### [Testo di partenza]
^^^^^^^^^^^^^^^^

Tra esse alcune delle più importanti riviste scientifiche internazionali: Lancet e JAMA (Journal of American Medical Association) in testa, ma ogni specialità è ben rappresentata, dalla infettivologia alla pneumologia, dalla cardiochirurgia alla neurochirurgia, dalla terapia intensiva alla pediatria. La netta maggioranza dei titoli ovviamente riguarda il Covid-19 in tutte le sue sfaccettature, anche se ogni specialità non ha tralasciato le sue ricerche tradizionali.

In totale, le pubblicazioni firmate dai medici e ricercatori dell’ASST Sette Laghi hanno ottenuto la bellezza di 2832 citazioni in altri lavori, una media di quasi 24 citazioni per articolo, che è indice dell’elevata qualità dei lavori pubblicati. Il record di citazioni l’ha ottenuto un articolo pubblicato il 28 aprile su JAMA, che analizzava circa 1600 casi di pazienti Covid nelle terapie intensive lombarde scritto, fra gli altri, dal Professor Luca Cabrini, Responsabile della terapia intensiva dell’Ospedale di Circolo, che ha totalizzato ben 1032 citazioni.

Gli autori varesini firmatari dei lavori sono circa 25: impossibile citarli tutti. Tra i nomi più ricorrenti ci sono quelli dei professori Carcano, Grossi, Dentali, Ageno, Di Saverio, Agosti, Passamonti, Locatelli, Sessa, e la dottoressa Chianese.

Di grande interesse scientifico, tra gli altri, è l’articolo pubblicato il 21 giugno sul Journal of Infectivology a firma dei componenti del gruppo di lavoro coordinato dal dottor Lorenzo Azzi e supervisionato dal Professor Grossi, che ha messo a punto il primo test salivare rapido per il Covid.

Significativi anche un lavoro pubblicato su Lancet del 28 febbraio sulle procedure per minimizzare la diffusione del Covid in ambiente ospedaliero firmato dal professor Cabrini insieme ai professori Zangrillo e Landoni del San Raffaele, uno studio pubblicato da Lancet Haematology il 7 ottobre coordinato dal Professor Passamonti che analizza l’impatto del Covid sui pazienti ematologici e uno sugli effetti della ipercoagulazione nei pazienti Covid+ del professor Ageno pubblicato su Thromb Haemost. il 12 dicembre.

“Questo risultato straordinario – afferma Lorenzo Maffioli, Direttore Sanitario di ASST Sette Laghi – è frutto innanzitutto della perizia e della competenza dei singoli ricercatori che ci onoriamo di annoverare tra i nostri collaboratori, ma anche di un grande lavoro di squadra. Innanzitutto tra i diversi reparti del nostro ospedale, dove vige un costante scambio di informazioni che incentiva la messa a fattor comune delle singole competenze. Poi con la ricerca applicata in ambito universitario, e qui corre l’obbligo di segnalare la sinergia continua e feconda che abbiamo sviluppato con l’Università dell’Insubria. Infine con le altre aziende ospedaliere lombarde che nel corso dell’anno appena concluso si sono trovate ad affrontare improvvisamente un nemico insidioso e sconosciuto. Lavorando in rete  – conclude Maffioli – abbiamo imparato molte cose sul Covid e oggi siamo in grado di gestire questa malattia molto meglio di un anno fa, anche se il cammino per debellarla è ancora lungo e irto di difficoltà”.

^^^^^^^^^^^^^^^^

(Voci di dati salvate)
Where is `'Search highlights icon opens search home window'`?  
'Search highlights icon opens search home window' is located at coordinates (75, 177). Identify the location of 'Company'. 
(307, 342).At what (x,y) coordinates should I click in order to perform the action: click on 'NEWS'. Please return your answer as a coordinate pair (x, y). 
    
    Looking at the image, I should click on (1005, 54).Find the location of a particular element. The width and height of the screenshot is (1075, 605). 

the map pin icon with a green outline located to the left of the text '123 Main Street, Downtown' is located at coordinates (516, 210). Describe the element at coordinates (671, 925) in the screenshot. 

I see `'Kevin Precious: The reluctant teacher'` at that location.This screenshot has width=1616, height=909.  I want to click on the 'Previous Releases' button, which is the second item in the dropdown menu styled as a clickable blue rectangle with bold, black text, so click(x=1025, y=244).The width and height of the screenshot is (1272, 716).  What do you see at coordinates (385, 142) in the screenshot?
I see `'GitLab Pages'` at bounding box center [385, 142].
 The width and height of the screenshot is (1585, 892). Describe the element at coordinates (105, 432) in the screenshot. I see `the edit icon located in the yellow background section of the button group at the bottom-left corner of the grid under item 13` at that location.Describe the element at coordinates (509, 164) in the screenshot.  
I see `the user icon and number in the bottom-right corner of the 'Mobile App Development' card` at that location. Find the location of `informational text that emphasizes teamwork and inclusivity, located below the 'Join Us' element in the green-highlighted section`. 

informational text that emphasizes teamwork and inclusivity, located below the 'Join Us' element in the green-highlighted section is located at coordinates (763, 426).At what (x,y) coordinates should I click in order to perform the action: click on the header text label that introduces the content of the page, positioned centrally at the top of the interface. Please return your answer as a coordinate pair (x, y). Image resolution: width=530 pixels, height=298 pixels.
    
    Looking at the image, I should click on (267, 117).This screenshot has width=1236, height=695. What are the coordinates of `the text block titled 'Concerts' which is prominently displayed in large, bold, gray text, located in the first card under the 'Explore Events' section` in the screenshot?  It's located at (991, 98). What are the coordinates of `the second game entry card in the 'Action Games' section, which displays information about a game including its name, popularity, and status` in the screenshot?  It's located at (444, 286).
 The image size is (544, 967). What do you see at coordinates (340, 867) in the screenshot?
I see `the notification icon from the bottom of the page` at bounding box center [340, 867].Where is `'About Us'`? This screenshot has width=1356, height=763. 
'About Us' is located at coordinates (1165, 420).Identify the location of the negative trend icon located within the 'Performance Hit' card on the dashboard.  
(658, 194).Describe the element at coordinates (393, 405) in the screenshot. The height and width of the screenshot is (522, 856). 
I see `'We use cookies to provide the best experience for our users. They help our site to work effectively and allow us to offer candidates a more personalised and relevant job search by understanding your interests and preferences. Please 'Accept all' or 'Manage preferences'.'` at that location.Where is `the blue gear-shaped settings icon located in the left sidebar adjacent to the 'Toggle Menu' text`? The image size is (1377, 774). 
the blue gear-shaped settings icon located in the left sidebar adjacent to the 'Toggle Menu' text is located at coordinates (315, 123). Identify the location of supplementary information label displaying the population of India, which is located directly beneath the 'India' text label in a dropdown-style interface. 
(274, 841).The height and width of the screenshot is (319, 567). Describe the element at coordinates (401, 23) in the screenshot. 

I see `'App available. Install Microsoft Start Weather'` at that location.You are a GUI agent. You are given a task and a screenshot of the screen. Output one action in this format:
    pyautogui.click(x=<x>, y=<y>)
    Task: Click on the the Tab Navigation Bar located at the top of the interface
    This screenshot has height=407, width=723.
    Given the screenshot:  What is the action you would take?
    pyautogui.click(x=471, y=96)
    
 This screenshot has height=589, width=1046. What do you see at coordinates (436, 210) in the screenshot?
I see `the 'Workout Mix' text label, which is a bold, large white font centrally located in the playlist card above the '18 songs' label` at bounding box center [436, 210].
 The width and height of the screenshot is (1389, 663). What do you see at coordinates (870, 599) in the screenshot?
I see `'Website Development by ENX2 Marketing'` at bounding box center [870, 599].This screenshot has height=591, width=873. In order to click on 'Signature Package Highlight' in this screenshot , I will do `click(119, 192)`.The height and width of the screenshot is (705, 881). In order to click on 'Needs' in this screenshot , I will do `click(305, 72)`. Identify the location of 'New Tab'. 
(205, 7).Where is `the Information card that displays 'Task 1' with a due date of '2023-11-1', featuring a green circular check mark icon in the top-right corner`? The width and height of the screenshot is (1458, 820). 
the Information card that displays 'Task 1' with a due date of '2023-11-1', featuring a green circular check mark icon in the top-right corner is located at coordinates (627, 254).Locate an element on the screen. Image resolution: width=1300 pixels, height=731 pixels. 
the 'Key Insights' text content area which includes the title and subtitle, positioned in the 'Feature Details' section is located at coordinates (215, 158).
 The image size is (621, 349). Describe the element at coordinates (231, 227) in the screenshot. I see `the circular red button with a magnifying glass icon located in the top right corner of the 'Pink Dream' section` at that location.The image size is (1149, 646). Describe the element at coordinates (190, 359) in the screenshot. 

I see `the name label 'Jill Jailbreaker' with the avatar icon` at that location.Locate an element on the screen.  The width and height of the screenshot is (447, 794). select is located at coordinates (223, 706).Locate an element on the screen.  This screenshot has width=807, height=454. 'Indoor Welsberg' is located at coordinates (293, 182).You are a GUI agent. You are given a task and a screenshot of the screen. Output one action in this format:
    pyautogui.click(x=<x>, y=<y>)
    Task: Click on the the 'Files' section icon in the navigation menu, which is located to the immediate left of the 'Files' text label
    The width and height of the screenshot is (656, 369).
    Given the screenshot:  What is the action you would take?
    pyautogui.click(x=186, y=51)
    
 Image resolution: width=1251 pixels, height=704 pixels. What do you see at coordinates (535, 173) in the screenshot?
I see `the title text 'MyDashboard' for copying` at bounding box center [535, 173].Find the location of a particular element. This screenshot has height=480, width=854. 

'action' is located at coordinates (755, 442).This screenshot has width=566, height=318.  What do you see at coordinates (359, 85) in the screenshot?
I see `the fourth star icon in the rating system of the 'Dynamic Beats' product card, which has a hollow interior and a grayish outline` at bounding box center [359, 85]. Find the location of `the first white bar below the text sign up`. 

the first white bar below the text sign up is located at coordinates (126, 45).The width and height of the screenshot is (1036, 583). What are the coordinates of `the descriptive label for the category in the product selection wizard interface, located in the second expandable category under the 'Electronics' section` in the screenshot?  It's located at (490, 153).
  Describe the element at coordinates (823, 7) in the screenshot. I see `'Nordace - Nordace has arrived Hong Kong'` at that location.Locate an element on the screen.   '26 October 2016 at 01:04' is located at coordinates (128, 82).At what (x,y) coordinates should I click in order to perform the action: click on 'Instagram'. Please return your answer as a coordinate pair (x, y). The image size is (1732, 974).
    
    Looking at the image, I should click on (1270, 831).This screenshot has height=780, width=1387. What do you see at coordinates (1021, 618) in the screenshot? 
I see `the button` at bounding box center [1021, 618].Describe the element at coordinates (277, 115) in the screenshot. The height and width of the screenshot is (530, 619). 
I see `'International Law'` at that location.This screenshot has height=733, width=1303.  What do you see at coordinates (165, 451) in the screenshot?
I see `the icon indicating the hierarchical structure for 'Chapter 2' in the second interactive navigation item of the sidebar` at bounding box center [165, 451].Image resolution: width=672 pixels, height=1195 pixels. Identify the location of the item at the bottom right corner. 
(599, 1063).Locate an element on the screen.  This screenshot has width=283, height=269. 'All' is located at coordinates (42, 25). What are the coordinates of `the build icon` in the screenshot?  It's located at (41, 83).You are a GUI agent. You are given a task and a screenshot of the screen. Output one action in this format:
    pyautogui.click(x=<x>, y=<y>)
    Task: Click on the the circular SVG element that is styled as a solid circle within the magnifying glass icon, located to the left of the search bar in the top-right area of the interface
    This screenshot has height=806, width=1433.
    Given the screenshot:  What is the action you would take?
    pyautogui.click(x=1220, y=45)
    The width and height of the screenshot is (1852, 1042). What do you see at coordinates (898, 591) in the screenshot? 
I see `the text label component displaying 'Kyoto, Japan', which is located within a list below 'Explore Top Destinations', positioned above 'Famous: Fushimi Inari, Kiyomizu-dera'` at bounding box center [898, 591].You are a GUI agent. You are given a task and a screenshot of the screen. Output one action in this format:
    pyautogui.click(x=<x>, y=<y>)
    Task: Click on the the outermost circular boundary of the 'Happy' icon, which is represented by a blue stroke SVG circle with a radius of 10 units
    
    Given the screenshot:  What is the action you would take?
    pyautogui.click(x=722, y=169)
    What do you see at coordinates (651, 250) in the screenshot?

^^^^^^^^^^^^^^^^

### [Attività da svolgere]
Trascrivi il brano sulle pubblicazioni dell'ASST Sette Laghi da "Di grande interesse" fino a "il 12 dicembre." incluso, cambiando "test salivare rapido" in "test rapido sulla saliva".

### [Soluzione dell'esercizio]
Di grande interesse scientifico, tra gli altri, è l’articolo pubblicato il 21 giugno sul Journal of Infectivology a firma dei componenti del gruppo di lavoro coordinato dal dottor Lorenzo Azzi e supervisionato dal Professor Grossi, che ha messo a punto il primo test rapido sulla saliva per il Covid.

Significativi anche un lavoro pubblicato su Lancet del 28 febbraio sulle procedure per minimizzare la diffusione del Covid in ambiente ospedaliero firmato dal professor Cabrini insieme ai professori Zangrillo e Landoni del San Raffaele, uno studio pubblicato da Lancet Haematology il 7 ottobre coordinato dal Professor Passamonti che analizza l’impatto del Covid sui pazienti ematologici e uno sugli effetti della ipercoagulazione nei pazienti Covid+ del professor Ageno pubblicato su Thromb Haemost. il 12 dicembre.